%%

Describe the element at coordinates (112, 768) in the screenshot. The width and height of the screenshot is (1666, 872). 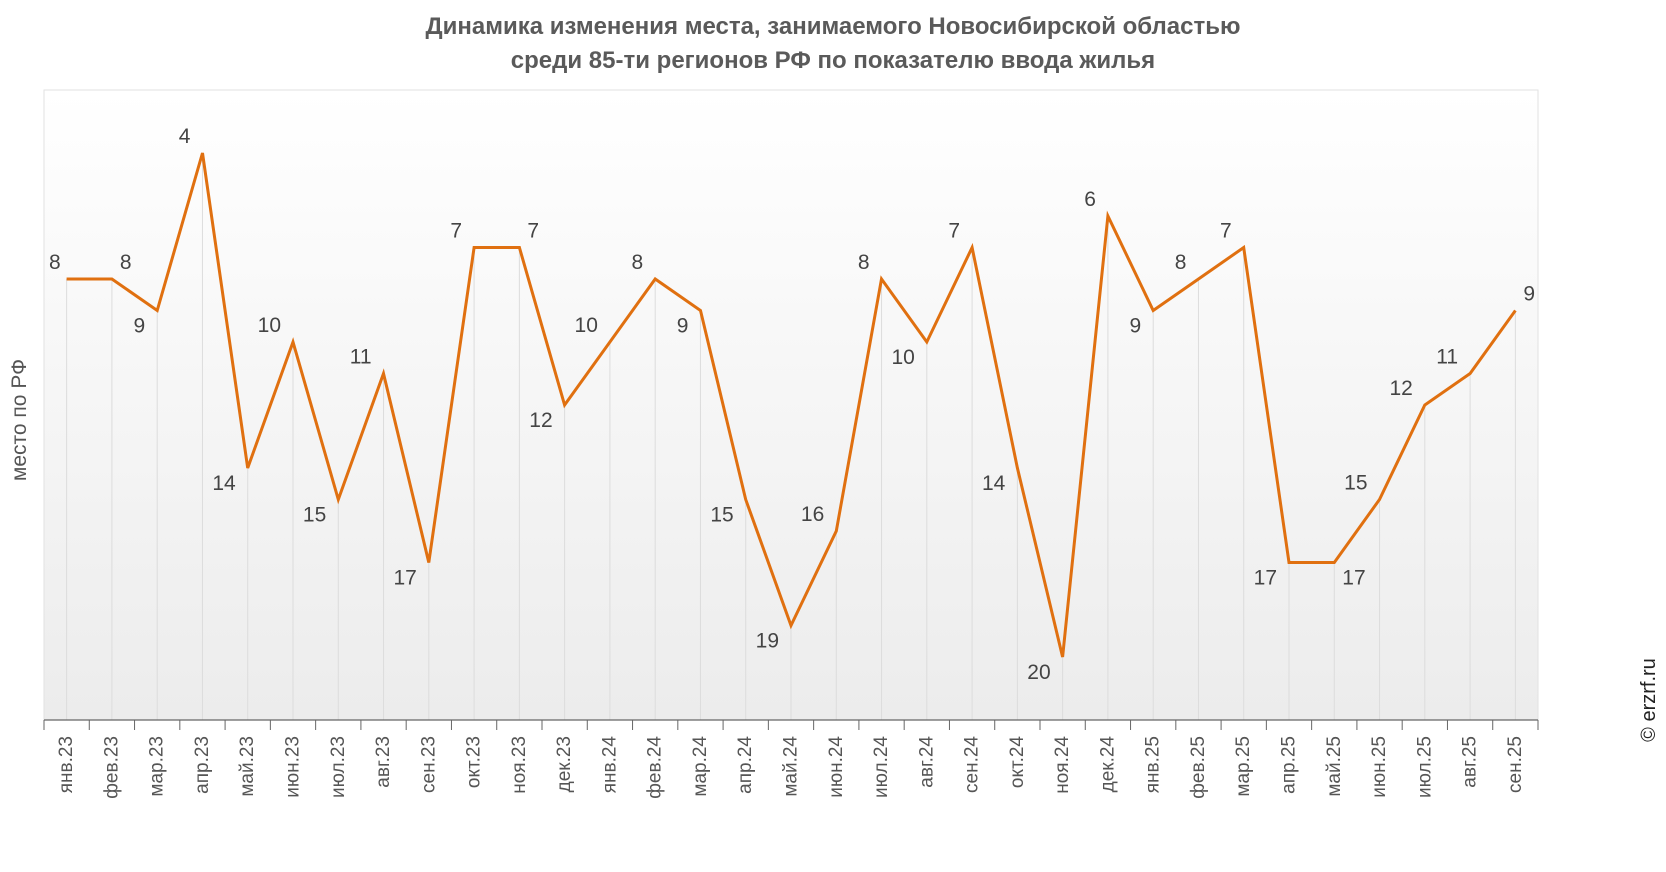
I see `x-tick-label: фев.23` at that location.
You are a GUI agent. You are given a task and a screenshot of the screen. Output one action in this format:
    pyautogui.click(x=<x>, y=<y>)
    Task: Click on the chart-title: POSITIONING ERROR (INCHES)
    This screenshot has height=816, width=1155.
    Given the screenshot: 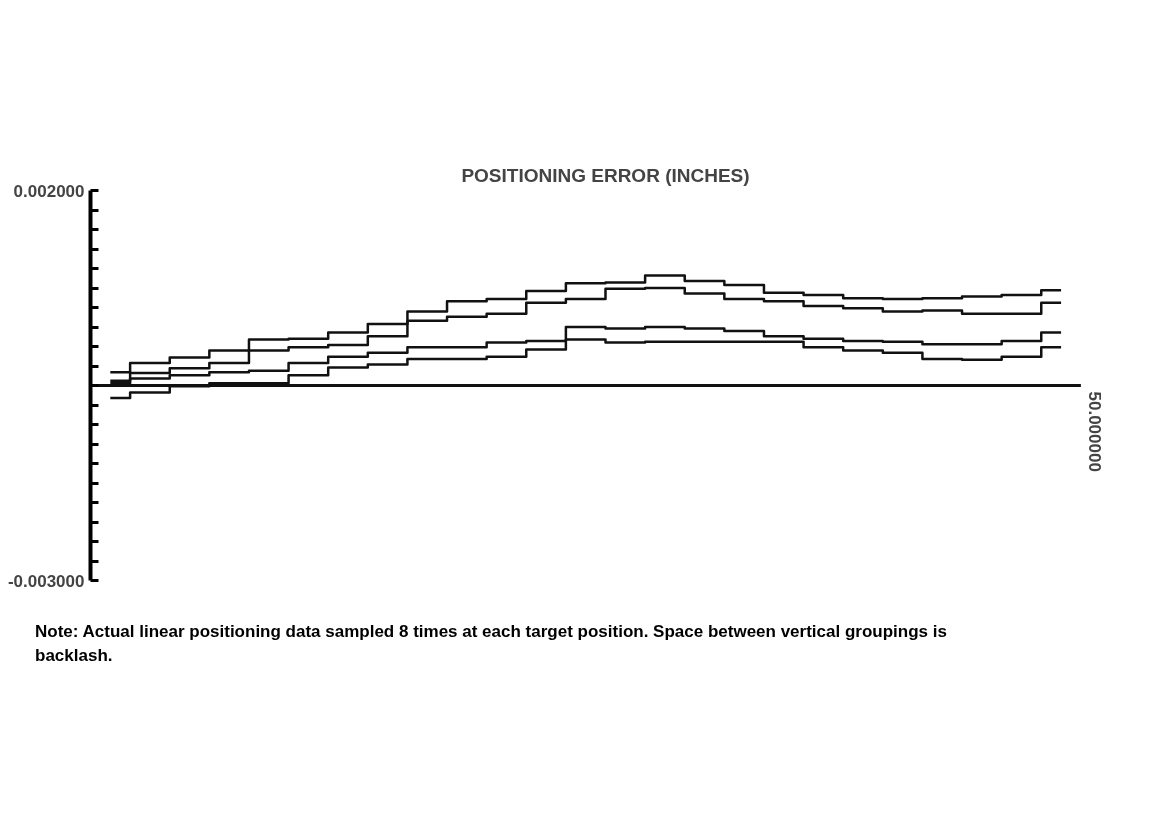 What is the action you would take?
    pyautogui.click(x=606, y=175)
    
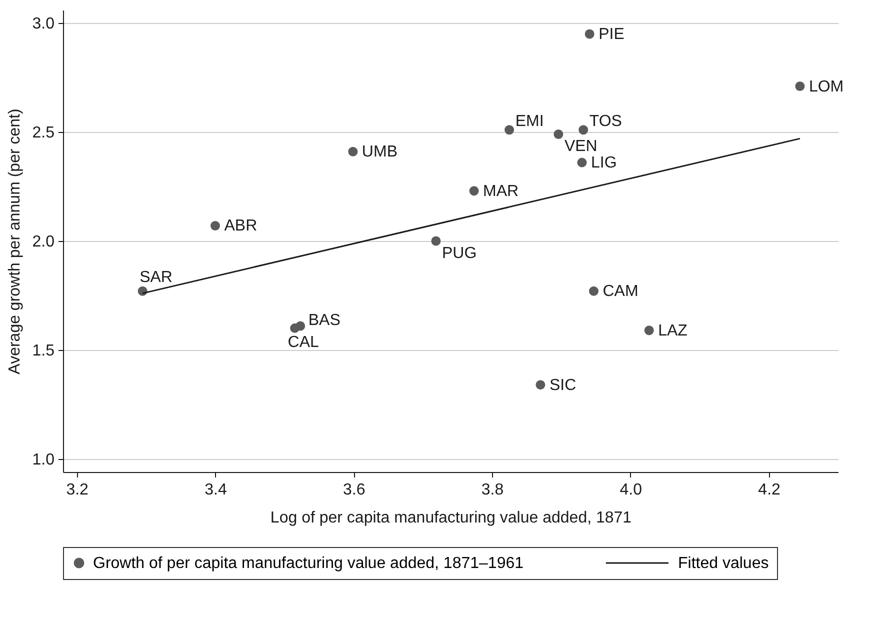  I want to click on y-tick-label: 3.0, so click(44, 24).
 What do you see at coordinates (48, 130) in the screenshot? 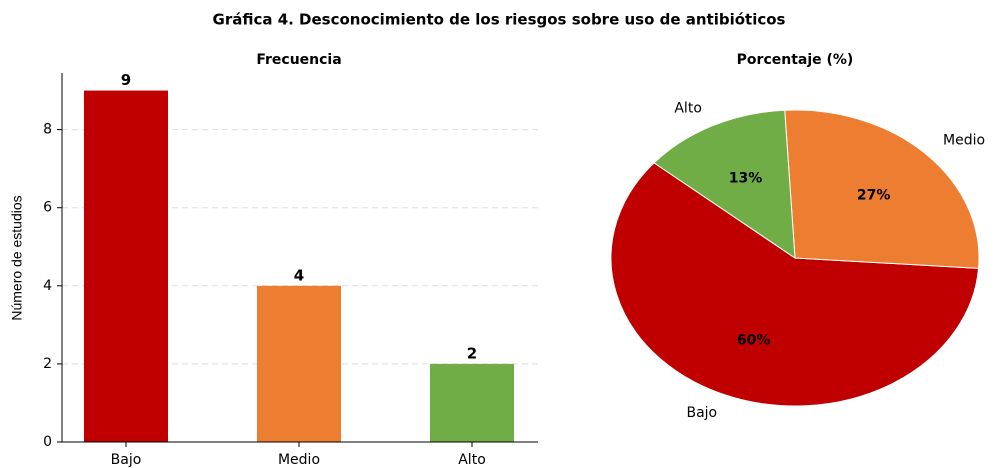
I see `y-tick-label: 8` at bounding box center [48, 130].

%%

- _PROBLEM STATEMENT_: Lay out the data as a two-column Markdown table with the columns Row and Line. Begin at the line that has "What do you" and stop at the end of the data, skipping blank lines and leaving the pictures out.

- _ANSWER BOX_:
| Row | Line |
|---|---|
| 1 |  What do you see at coordinates (48, 130) in the screenshot?  |
| 2 | I see `y-tick-label: 8` at bounding box center [48, 130]. |